[Task brief]: Produce a perfect copy of the listing, matching each line.

[Source material]:
::::

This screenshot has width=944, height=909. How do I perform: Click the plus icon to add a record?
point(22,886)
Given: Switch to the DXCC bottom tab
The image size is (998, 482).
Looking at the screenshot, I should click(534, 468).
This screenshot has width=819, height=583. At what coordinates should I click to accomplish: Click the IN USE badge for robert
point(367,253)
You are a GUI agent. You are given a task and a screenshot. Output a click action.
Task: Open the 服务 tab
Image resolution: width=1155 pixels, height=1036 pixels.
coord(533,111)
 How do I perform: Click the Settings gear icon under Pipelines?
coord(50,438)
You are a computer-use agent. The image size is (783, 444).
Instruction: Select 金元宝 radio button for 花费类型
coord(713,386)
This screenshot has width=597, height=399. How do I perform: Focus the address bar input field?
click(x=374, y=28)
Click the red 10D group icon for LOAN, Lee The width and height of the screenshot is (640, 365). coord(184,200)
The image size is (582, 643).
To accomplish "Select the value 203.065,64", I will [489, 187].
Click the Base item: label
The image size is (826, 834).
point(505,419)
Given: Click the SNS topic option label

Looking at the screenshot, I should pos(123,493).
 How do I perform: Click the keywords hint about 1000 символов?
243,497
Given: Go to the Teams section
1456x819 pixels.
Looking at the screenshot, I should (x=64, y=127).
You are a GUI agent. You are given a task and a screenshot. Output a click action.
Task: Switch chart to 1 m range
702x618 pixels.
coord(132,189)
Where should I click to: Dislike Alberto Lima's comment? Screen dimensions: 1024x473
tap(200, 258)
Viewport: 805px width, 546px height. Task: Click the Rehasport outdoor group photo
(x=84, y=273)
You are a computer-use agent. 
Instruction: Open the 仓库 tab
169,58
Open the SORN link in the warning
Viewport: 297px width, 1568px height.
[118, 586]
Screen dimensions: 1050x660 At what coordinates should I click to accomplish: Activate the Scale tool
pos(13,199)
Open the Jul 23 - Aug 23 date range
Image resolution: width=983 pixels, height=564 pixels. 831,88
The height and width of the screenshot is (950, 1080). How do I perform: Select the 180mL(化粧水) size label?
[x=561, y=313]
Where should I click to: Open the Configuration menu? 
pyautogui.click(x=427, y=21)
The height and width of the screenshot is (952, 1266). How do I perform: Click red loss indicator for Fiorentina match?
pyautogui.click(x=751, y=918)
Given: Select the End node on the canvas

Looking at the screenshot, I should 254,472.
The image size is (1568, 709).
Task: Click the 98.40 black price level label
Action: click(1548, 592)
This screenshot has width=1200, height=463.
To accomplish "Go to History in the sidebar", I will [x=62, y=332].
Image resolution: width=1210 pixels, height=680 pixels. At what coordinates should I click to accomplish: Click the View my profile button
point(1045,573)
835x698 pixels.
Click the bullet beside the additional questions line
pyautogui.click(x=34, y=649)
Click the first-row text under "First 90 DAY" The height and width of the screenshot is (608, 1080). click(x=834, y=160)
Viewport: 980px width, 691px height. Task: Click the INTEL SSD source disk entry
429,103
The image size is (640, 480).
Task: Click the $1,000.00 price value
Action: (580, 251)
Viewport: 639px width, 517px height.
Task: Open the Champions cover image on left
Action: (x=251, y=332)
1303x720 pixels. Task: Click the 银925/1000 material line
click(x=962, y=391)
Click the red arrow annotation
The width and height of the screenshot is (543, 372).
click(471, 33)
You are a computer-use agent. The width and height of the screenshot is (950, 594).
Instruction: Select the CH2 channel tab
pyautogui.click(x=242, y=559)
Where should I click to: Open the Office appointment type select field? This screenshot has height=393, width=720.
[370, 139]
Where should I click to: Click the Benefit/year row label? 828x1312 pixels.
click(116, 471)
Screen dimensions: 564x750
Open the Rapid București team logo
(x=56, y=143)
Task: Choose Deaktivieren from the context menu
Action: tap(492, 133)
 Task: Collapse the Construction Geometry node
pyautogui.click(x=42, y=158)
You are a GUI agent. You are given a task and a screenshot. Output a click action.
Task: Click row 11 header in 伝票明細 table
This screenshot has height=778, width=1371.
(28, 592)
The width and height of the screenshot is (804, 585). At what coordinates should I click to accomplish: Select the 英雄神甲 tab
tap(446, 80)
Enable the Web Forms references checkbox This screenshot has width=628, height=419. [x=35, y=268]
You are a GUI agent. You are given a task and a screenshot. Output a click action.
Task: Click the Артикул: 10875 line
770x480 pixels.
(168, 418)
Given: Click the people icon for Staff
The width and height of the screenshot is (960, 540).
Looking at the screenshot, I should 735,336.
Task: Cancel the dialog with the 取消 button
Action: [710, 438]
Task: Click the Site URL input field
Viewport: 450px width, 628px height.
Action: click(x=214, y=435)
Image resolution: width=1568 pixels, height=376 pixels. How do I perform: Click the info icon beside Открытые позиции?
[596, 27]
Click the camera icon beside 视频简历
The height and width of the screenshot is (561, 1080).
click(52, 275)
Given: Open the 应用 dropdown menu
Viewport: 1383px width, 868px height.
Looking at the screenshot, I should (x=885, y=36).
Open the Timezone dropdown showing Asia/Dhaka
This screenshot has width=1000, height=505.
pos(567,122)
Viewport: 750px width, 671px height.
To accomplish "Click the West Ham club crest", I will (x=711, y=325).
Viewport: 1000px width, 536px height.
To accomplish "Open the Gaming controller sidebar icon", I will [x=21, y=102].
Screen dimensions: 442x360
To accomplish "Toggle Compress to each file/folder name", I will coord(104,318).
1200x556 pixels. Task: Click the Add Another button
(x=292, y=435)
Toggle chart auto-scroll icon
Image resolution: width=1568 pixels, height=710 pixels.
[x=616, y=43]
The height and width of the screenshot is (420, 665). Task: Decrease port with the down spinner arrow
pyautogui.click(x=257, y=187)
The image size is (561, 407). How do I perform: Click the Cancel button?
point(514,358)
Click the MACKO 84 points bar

::::

[Result]:
This screenshot has width=944, height=909. How do I perform: Click the plus icon to add a record?
point(22,886)
Given: Switch to the DXCC bottom tab
The image size is (998, 482).
Looking at the screenshot, I should click(534, 468).
This screenshot has width=819, height=583. At what coordinates should I click to accomplish: Click the IN USE badge for robert
point(367,253)
You are a GUI agent. You are given a task and a screenshot. Output a click action.
Task: Open the 服务 tab
Image resolution: width=1155 pixels, height=1036 pixels.
coord(533,111)
 How do I perform: Click the Settings gear icon under Pipelines?
coord(50,438)
You are a computer-use agent. The image size is (783, 444).
Instruction: Select 金元宝 radio button for 花费类型
coord(713,386)
This screenshot has width=597, height=399. How do I perform: Focus the address bar input field?
click(x=374, y=28)
Click the red 10D group icon for LOAN, Lee The width and height of the screenshot is (640, 365). coord(184,200)
The image size is (582, 643).
To accomplish "Select the value 203.065,64", I will [489, 187].
Click the Base item: label
The image size is (826, 834).
point(505,419)
Given: Click the SNS topic option label

Looking at the screenshot, I should pos(123,493).
 How do I perform: Click the keywords hint about 1000 символов?
243,497
Given: Go to the Teams section
1456x819 pixels.
Looking at the screenshot, I should (x=64, y=127).
You are a GUI agent. You are given a task and a screenshot. Output a click action.
Task: Switch chart to 1 m range
702x618 pixels.
coord(132,189)
Where should I click to: Dislike Alberto Lima's comment? Screen dimensions: 1024x473
tap(200, 258)
Viewport: 805px width, 546px height. Task: Click the Rehasport outdoor group photo
(x=84, y=273)
You are a computer-use agent. 
Instruction: Open the 仓库 tab
169,58
Open the SORN link in the warning
Viewport: 297px width, 1568px height.
[118, 586]
Screen dimensions: 1050x660 At what coordinates should I click to accomplish: Activate the Scale tool
pos(13,199)
Open the Jul 23 - Aug 23 date range
Image resolution: width=983 pixels, height=564 pixels. 831,88
The height and width of the screenshot is (950, 1080). How do I perform: Select the 180mL(化粧水) size label?
[x=561, y=313]
Where should I click to: Open the Configuration menu? 
pyautogui.click(x=427, y=21)
The height and width of the screenshot is (952, 1266). How do I perform: Click red loss indicator for Fiorentina match?
pyautogui.click(x=751, y=918)
Given: Select the End node on the canvas

Looking at the screenshot, I should 254,472.
The image size is (1568, 709).
Task: Click the 98.40 black price level label
Action: click(1548, 592)
This screenshot has width=1200, height=463.
To accomplish "Go to History in the sidebar", I will [x=62, y=332].
Image resolution: width=1210 pixels, height=680 pixels. At what coordinates should I click to accomplish: Click the View my profile button
point(1045,573)
835x698 pixels.
Click the bullet beside the additional questions line
pyautogui.click(x=34, y=649)
Click the first-row text under "First 90 DAY" The height and width of the screenshot is (608, 1080). click(x=834, y=160)
Viewport: 980px width, 691px height. Task: Click the INTEL SSD source disk entry
429,103
The image size is (640, 480).
Task: Click the $1,000.00 price value
Action: (580, 251)
Viewport: 639px width, 517px height.
Task: Open the Champions cover image on left
Action: (x=251, y=332)
1303x720 pixels. Task: Click the 银925/1000 material line
click(x=962, y=391)
Click the red arrow annotation
The width and height of the screenshot is (543, 372).
click(471, 33)
You are a computer-use agent. The width and height of the screenshot is (950, 594).
Instruction: Select the CH2 channel tab
pyautogui.click(x=242, y=559)
Where should I click to: Open the Office appointment type select field? This screenshot has height=393, width=720.
[370, 139]
Where should I click to: Click the Benefit/year row label? 828x1312 pixels.
click(116, 471)
Screen dimensions: 564x750
Open the Rapid București team logo
(x=56, y=143)
Task: Choose Deaktivieren from the context menu
Action: tap(492, 133)
 Task: Collapse the Construction Geometry node
pyautogui.click(x=42, y=158)
You are a GUI agent. You are given a task and a screenshot. Output a click action.
Task: Click row 11 header in 伝票明細 table
This screenshot has height=778, width=1371.
(28, 592)
The width and height of the screenshot is (804, 585). At what coordinates should I click to accomplish: Select the 英雄神甲 tab
tap(446, 80)
Enable the Web Forms references checkbox This screenshot has width=628, height=419. [x=35, y=268]
You are a GUI agent. You are given a task and a screenshot. Output a click action.
Task: Click the Артикул: 10875 line
770x480 pixels.
(168, 418)
Given: Click the people icon for Staff
The width and height of the screenshot is (960, 540).
Looking at the screenshot, I should 735,336.
Task: Cancel the dialog with the 取消 button
Action: [710, 438]
Task: Click the Site URL input field
Viewport: 450px width, 628px height.
Action: click(x=214, y=435)
Image resolution: width=1568 pixels, height=376 pixels. How do I perform: Click the info icon beside Открытые позиции?
[596, 27]
Click the camera icon beside 视频简历
The height and width of the screenshot is (561, 1080).
click(52, 275)
Given: Open the 应用 dropdown menu
Viewport: 1383px width, 868px height.
Looking at the screenshot, I should (x=885, y=36).
Open the Timezone dropdown showing Asia/Dhaka
This screenshot has width=1000, height=505.
pos(567,122)
Viewport: 750px width, 671px height.
To accomplish "Click the West Ham club crest", I will (x=711, y=325).
Viewport: 1000px width, 536px height.
To accomplish "Open the Gaming controller sidebar icon", I will [x=21, y=102].
Screen dimensions: 442x360
To accomplish "Toggle Compress to each file/folder name", I will coord(104,318).
1200x556 pixels. Task: Click the Add Another button
(x=292, y=435)
Toggle chart auto-scroll icon
Image resolution: width=1568 pixels, height=710 pixels.
[x=616, y=43]
The height and width of the screenshot is (420, 665). Task: Decrease port with the down spinner arrow
pyautogui.click(x=257, y=187)
The image size is (561, 407). How do I perform: Click the Cancel button?
point(514,358)
Click the MACKO 84 points bar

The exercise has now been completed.